[What is expected]
Reproduce the rows between the line holding "Where should I click to: Click the 18:00:00" and the line holding "click(267, 41)", inclusive, copying them character for character.

[Records for processing]
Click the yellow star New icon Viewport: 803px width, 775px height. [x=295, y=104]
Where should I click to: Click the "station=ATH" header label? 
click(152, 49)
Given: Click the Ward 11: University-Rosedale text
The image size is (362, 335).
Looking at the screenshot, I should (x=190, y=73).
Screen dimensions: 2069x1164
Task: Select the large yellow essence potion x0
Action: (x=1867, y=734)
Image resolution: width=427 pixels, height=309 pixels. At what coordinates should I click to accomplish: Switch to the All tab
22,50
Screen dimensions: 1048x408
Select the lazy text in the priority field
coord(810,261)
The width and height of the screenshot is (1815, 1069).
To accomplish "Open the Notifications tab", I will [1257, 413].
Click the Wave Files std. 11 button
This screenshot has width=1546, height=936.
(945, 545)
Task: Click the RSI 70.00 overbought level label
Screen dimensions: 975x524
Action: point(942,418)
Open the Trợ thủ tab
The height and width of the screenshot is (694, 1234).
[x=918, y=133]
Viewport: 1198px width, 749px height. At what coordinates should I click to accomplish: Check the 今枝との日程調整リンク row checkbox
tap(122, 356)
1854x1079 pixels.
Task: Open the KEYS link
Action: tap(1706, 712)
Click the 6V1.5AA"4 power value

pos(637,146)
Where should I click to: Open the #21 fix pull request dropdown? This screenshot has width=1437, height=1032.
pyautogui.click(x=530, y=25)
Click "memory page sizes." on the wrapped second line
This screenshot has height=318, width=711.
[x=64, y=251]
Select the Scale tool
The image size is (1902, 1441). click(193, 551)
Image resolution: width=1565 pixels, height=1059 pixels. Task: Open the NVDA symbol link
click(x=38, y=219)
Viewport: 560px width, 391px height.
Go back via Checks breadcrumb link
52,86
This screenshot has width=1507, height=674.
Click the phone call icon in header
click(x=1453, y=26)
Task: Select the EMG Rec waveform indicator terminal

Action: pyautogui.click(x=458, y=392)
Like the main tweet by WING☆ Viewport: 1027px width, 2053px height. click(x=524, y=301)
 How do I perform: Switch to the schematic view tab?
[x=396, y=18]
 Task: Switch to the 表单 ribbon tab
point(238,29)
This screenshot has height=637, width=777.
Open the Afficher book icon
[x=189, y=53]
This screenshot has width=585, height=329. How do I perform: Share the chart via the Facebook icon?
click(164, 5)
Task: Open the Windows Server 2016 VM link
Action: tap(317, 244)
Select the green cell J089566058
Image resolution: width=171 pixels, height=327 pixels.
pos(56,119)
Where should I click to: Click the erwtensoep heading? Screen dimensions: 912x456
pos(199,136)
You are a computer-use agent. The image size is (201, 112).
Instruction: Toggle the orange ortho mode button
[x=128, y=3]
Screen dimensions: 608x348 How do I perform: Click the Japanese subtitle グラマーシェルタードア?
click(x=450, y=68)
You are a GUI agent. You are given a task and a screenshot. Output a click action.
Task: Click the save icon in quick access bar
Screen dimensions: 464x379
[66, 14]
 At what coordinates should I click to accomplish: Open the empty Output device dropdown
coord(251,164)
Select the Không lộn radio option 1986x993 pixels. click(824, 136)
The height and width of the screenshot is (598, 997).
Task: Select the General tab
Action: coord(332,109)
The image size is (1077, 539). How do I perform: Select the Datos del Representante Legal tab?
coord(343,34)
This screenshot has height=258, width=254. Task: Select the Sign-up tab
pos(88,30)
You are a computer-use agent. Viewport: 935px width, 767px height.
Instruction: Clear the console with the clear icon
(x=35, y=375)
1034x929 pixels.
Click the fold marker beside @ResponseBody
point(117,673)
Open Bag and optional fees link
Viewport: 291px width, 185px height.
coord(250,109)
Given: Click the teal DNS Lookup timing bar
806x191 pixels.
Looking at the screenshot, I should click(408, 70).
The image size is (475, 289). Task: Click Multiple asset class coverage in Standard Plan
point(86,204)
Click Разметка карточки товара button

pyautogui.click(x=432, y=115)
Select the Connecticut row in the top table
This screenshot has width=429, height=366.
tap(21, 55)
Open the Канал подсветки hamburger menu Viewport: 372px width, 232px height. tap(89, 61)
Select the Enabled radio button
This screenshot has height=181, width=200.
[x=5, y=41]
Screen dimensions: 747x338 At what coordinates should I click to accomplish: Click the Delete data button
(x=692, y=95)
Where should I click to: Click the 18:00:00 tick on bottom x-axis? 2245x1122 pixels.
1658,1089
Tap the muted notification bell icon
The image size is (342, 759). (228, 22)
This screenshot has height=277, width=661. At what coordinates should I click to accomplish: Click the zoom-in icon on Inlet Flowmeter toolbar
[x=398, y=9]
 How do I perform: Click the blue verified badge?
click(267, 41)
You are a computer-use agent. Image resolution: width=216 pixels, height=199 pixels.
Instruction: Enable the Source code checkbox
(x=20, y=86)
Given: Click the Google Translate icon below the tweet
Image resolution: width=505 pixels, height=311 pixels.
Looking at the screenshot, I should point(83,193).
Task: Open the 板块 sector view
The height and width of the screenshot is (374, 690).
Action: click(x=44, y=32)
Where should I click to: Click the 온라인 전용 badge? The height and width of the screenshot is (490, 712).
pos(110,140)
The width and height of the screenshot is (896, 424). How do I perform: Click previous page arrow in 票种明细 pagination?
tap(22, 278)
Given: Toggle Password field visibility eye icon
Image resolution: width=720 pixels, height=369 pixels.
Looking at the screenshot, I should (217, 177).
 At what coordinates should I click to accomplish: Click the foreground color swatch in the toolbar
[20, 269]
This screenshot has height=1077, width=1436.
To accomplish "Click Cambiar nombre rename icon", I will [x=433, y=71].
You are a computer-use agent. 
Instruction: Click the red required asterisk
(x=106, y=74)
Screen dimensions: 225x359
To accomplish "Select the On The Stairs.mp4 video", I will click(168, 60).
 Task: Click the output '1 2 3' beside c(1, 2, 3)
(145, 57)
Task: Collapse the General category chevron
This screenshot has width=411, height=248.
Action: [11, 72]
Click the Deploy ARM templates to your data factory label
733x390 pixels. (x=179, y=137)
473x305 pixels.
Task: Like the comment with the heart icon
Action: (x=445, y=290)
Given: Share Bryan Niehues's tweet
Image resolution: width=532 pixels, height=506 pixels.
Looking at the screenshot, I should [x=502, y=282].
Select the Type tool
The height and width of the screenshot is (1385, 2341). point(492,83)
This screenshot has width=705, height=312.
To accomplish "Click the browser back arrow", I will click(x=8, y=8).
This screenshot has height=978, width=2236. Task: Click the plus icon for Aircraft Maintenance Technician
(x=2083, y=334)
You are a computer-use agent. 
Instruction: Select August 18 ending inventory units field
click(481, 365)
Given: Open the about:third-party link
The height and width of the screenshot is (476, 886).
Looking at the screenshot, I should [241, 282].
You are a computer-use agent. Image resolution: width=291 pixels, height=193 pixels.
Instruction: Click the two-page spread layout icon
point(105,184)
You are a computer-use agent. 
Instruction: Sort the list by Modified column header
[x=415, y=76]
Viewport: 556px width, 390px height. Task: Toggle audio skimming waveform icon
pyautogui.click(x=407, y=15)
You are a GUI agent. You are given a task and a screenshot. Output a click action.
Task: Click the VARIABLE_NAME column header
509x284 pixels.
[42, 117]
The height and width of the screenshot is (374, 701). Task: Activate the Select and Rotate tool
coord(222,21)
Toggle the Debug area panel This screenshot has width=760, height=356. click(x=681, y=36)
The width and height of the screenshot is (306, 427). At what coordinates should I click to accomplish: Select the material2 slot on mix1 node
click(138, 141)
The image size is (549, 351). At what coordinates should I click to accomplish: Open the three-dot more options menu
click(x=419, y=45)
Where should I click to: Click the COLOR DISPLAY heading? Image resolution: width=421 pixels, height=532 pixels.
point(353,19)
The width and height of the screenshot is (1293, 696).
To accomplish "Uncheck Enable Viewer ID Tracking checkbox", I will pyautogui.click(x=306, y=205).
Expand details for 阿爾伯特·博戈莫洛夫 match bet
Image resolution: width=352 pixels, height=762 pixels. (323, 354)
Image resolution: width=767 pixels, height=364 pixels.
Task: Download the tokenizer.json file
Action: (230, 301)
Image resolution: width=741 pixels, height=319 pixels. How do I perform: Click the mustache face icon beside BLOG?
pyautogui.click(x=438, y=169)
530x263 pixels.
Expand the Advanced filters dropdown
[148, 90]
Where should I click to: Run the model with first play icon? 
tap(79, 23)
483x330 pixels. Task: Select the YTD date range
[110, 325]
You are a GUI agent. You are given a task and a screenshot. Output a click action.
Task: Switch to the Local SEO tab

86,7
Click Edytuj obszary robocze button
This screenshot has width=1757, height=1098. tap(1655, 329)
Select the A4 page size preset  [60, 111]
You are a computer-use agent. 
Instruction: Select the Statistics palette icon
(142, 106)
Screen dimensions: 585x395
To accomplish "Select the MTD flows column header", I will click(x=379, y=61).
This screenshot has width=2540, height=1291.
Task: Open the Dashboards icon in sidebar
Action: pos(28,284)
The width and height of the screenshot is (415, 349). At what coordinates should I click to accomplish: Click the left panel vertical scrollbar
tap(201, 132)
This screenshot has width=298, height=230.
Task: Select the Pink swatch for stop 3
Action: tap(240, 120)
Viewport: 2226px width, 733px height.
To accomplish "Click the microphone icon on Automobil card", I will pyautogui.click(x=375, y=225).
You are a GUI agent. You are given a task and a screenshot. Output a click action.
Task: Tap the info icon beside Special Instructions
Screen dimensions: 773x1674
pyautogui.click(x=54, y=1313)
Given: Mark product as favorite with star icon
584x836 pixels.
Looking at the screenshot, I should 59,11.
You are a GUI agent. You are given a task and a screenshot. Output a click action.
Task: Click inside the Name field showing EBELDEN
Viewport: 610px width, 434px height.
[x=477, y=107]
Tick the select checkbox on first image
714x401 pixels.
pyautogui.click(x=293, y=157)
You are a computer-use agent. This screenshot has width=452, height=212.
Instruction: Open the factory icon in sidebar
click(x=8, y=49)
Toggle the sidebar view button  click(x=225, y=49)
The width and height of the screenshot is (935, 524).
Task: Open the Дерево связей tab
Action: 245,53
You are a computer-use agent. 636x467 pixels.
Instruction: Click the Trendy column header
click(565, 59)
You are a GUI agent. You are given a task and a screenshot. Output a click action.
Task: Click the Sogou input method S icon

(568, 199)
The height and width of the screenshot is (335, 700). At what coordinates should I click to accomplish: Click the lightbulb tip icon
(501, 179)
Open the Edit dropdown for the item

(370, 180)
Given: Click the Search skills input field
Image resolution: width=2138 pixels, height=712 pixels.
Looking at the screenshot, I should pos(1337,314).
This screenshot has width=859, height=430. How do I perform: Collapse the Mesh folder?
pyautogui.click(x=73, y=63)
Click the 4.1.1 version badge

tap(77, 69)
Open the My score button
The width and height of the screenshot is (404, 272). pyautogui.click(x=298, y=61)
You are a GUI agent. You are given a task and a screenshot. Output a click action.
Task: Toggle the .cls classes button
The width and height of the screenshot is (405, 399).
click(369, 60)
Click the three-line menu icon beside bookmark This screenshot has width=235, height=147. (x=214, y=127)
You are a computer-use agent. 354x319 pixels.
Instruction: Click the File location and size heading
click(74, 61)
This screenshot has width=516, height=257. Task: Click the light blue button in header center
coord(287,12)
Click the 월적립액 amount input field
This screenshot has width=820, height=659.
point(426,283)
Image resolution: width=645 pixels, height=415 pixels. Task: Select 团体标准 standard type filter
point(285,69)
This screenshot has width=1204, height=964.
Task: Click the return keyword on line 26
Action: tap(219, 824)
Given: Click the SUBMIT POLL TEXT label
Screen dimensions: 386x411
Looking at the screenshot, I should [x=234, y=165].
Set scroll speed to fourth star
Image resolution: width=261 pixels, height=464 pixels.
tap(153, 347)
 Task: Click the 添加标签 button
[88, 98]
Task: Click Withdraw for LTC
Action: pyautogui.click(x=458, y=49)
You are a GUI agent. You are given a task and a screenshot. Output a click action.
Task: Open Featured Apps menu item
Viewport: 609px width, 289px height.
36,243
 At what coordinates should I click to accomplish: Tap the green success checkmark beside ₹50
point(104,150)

[Exercise solution]
Where should I click to: Click the 18:00:00 tick on bottom x-axis? 2245x1122 pixels.
1658,1089
Tap the muted notification bell icon
The image size is (342, 759). (228, 22)
This screenshot has height=277, width=661. At what coordinates should I click to accomplish: Click the zoom-in icon on Inlet Flowmeter toolbar
[x=398, y=9]
 How do I perform: Click the blue verified badge?
click(267, 41)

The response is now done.